### EXTRAIT
SECTION II : LA FIXATION D'UN REGIME SANCTIONNATEUR DES
LIBERTES
L'exercice des rassemblements publics au Cameroun est soumis
à un certain nombre de règles dont la violation équivaut
à des sanctions diverses. Ce régime de sanctions se
déploie au niveau de l'exercice des manifestations licites (P1) et se
veut plus répressif en ce qui concerne les manifestations illicites.
(P2)
Paragraphe 1 : la répression dans le
déroulement des rassemblements licites.
L'exercice des manifestations publiques au Cameroun est
presque systématiquement opposé à un réflexe de la
police administrative, visant soit la protection de l'autorité de
l'État à travers la répression insidieuse de la
subversion, (A) soit encore la répression des atteintes ou troubles au
service public. (B)
A- La protection de l'autorité de l'État : la
répression insidieuse de la subversion.
La protection de l'autorité publique se veut
véritablement renforcée en droit administratif camerounais. Le
décret du 04 juin 1970 relatif à la sureté de
l'État la dispose précisément que la sureté
intérieure de l'État comporte toutes les mesures visant à
prévenir et à réprimer : « les troubles
constitués par les menaces ou des atteintes graves et
répétés à la tranquillité et à la
sécurité publique ; la subversion contre l'autorité
publique (...) »257. C'est dans ce cadre que les textes visent
; quitte à quelques fois sacrifier les libertés publiques,
à protéger l'État contre toute entreprise « de nature
à porter atteinte au respect dû aux autorités publiques ou
à inciter la haine contre le gouvernement de la république
».258
En effet, même dans le cadre de l'exercice
régulier des manifestations publiques c'est-à-dire celles
organisées dans le respect des obligations légales fixées
par le législateur ; l'administration camerounaise reste malgré
tout portées vers sa politique de « mise à l'abri du pouvoir
»259. Il n'est pas question que l'exercice des libertés
ne vienne mettre en cause l'autorité de l'État. Cet état
des choses est perceptible au regard de la prégnance de la
législation anti-subversive et l'interdiction des faits constitutifs de
sédition au Cameroun.
257 Article 1er du décret n°70/DF/264 du
04 juin 1970 relatif à la sureté de l'État
258 ATEMENGUE (JDN) ; la police administrative au Cameroun ;
op.cit. P.85
259 Idem.
54
Alors que l'on croyait enfin révolue la période
de la législation anti-subversive260,
caractérisée par la diabolisation de la contestation politique ;
et qu'on présageait alors un passage définitif d'un ordre
juridique autoritaire vers un ordre libéral, protecteur des
libertés publiques261 ; force est de constater au bout du
compte que le contexte reste inchangé depuis lors. En effet, cela peut
s'expliquer à travers le jeu de dupes, le véritable tour de
passe-passe imputable au législateur camerounais d'alors, qui n'a fait
que transférer les dispositions controversées de l'ordonnance
n°62-OF-18 de 1962 dans le code pénal par le truchement de la loi
n°90/061 du 19 décembre 1990 portant modification de quelques
dispositions du code pénal.262 L'exemple est d'autant plus
probant à l'analyse du code pénal dans sa version la plus
récente. En effet la loi n°2016/007 du 12 juillet 2016 portant code
pénal, semble ne pas faire référence à la
subversion dans ses dispositions. Pourtant le législateur sans en
modifier la substance, a insidieusement maintenu les mêmes dispositions
anti-subversives : il n'a fait que disparaitre le terme subversion pour le
remplacer par une notion non moins similaire, notamment, la
rébellion263. Si le texte fait expressément
référence à l'abrogation264 du caractère
politique de la rébellion, cela ne doit occulter en rien l'influence
négative du législateur sur l'épanouissement des
libertés publiques au Cameroun.

### CONSIGNE 1
Les affirmations suivantes sont-elles conformes à l'extrait sur les rassemblements publics au Cameroun ? Répondez par oui ou par non à chacune, en citant les mots décisifs de l'extrait.
(a) Le décret relatif à la sûreté de l'État date du 4 juin 1970.
(b) La loi de 2016 portant code pénal emploie expressément le terme « subversion ».
(c) Le régime de sanctions est plus répressif pour les manifestations licites que pour les manifestations illicites.
### CONSIGNE 2
Quels textes juridiques identifiés par un numéro l'extrait sur les rassemblements publics au Cameroun mentionne-t-il ? Indiquez pour chacun sa nature, son numéro et sa date.

### DONNÉES ENREGISTRÉES
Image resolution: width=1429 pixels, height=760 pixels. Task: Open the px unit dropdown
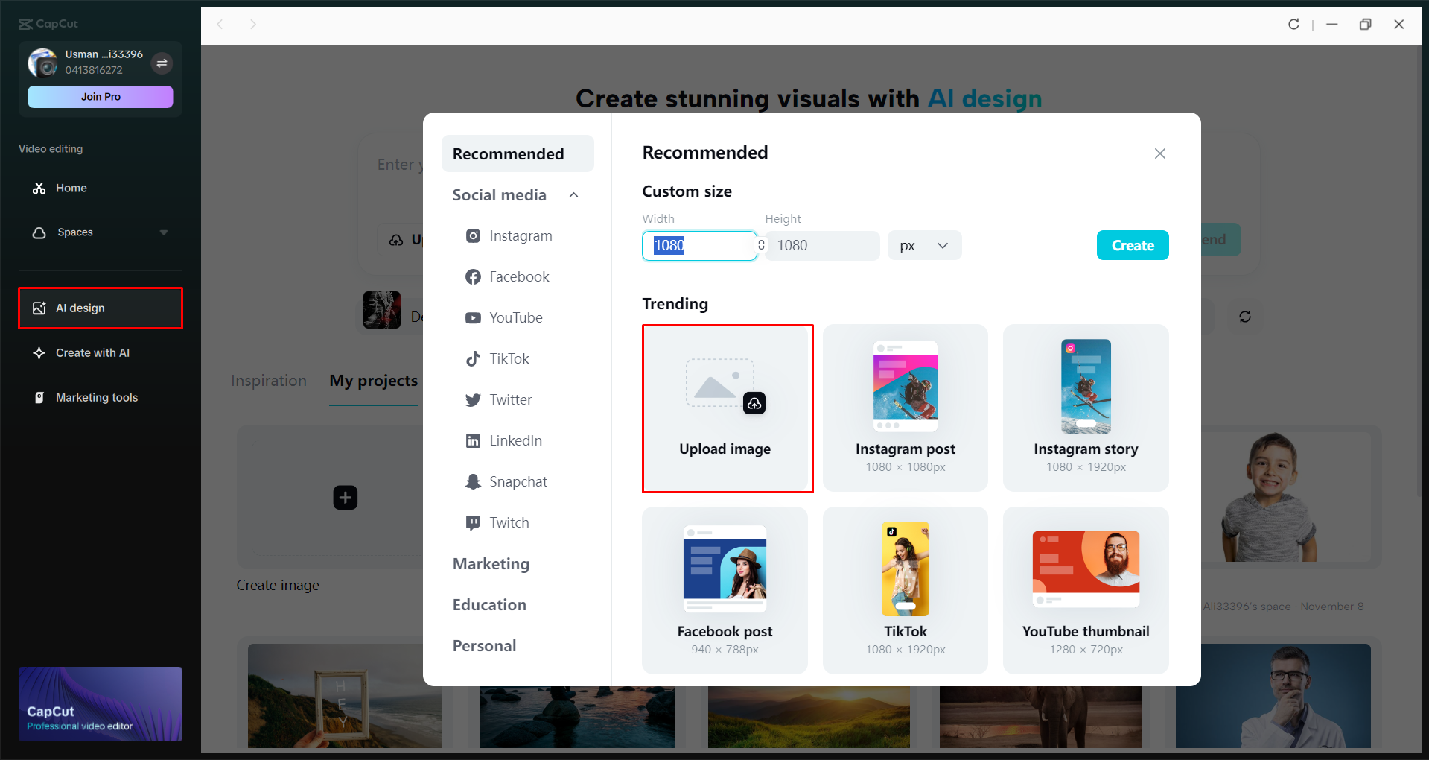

### RÉPONSE 1
(a) Oui : « décret du 04 juin 1970 relatif à la sureté de l'État ».
(b) Non : « semble ne pas faire référence à la subversion dans ses dispositions ».
(c) Non : « se veut plus répressif en ce qui concerne les manifestations illicites ».

### RÉPONSE 2
- Décret n°70/DF/264 du 04 juin 1970
- Ordonnance n°62-OF-18 de 1962
- Loi n°90/061 du 19 décembre 1990
- Loi n°2016/007 du 12 juillet 2016